En outre, les deux puissances en conflit entretenaient chacune, une petite flotte qui croisait sur l’océan Pacifique à la hauteur de la Sierra de Monterez et qui faisait autant de tapage, sinon plus, que les armées de terre.

Comment trouver dans ces contrées où l’amour de l’or et des aventures prime tous les autres, un nombre considérable d’hommes habiles dans l’art de guerroyer. Pour être bon tireur, on l’est : pour être cavalier difficile à désarçonner, on l’est aussi, mais s’agit-il de combattre à la militaire, en bataille rangée, on est faible, à cause du manque d’exercice.

Cependant le président du Mexique, comme ceux des autres puissances, avait groupé autour de lui, une centaine d’hommes, qui, fidèles aux vieilles traditions nationales, avaient étudié l’art des premiers conquérants du pays.

Escobar, généralissime des troupes mexicaines, avait établi son camp sur le versant nord de la plaine en litige, et Nunez, du Guatémala, sur le versant sud, de sorte que les soldats formaient un cordon autour de la Sierra de Monterez, ayant pour champ de bataille un immense plateau situé à neuf cents pieds au-dessus du niveau de la mer.

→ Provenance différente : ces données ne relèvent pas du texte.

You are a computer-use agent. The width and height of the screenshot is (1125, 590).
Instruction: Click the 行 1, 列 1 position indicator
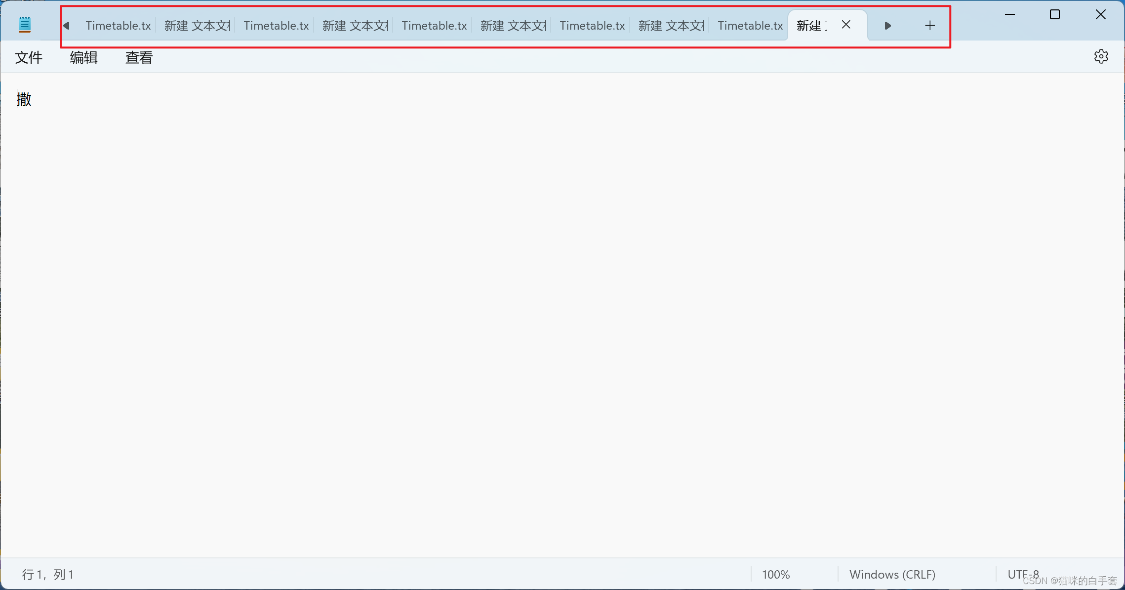click(x=47, y=575)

Sorti des rangs du peuple, Escobar s’était élevé par son énergie et ses talents au poste important de président du Mexique. Trois ans auparavant, il avait été porté en triomphe par toute la contrée, à l’occasion de son heureux avènement. Il était l’âme de ce pays si républicain, qu’on nomme le Mexique.

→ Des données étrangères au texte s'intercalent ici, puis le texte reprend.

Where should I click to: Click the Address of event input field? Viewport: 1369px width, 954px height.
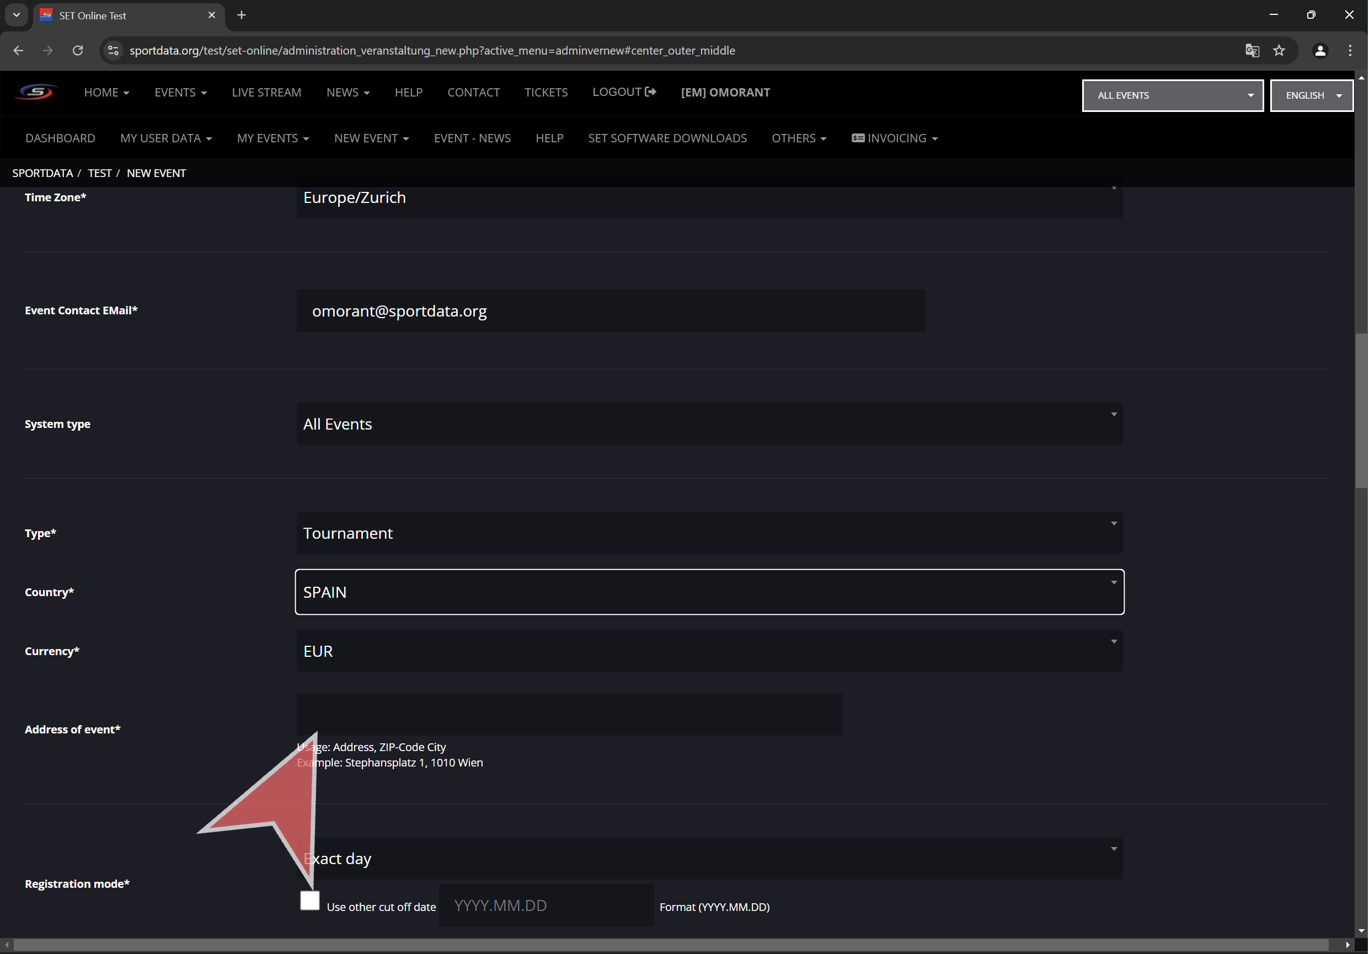[569, 714]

C’était un homme de quarante-cinq ans, de stature moyenne, à la chevelure noire et forte, au teint bronzé et aux yeux vifs.

Aux premières rumeurs de guerre, il sortit de sa capitale, qu’il confia aux soins d’un lieutenant, et accourut sur le théâtre des troubles prêcher d’exemple, laissant derrière lui, sans broncher, Mexico avec ses fêtes, ses bals énervants, ses promenades au clair de la lune sur le lac Texcoco, pour aller vivre à l’aventure, sous des tentes dressées à la hâte au milieu des mitrailles.

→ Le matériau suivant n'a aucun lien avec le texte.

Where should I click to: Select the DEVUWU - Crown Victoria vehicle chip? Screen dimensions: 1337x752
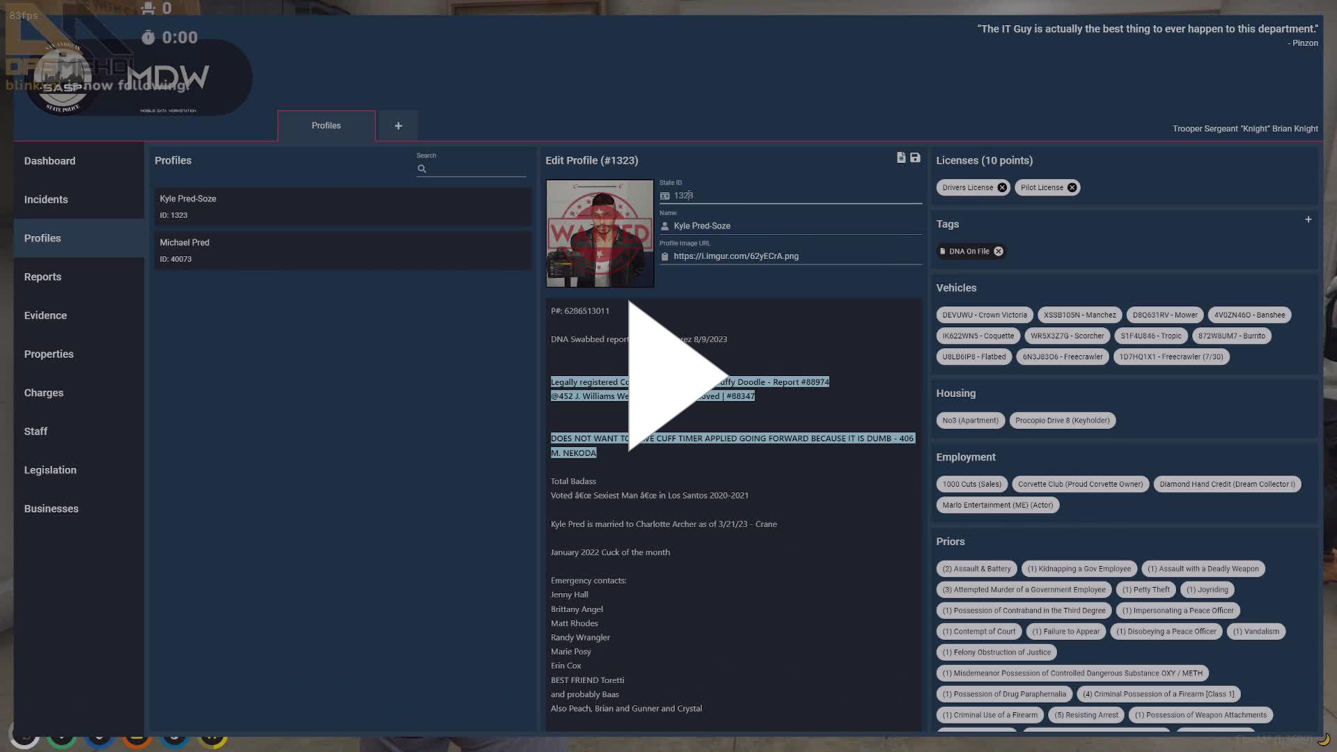tap(983, 315)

La journée avait été rude pour les Mexicains. L’infanterie, refoulée au fond d’un ravin, avait battre en retraite et retourner au camp toute débraillée. Cent dix-sept morts et trois cent cinquante-deux blessés.

Du côté de la mer, un désastre aussi. Le pont du Castillo — le seul vaisseau en fer et de douze cents tonneaux — balayé à net : le capitaine Juncos et neuf matelots restés sur le carreau. Quelle perte ! Juncos, un des meilleurs marins de la flotte ! Par qui le remplacer ?

C’est ce que se demandait Escobar, en se promenant dans sa tente, soucieux et le front sombre.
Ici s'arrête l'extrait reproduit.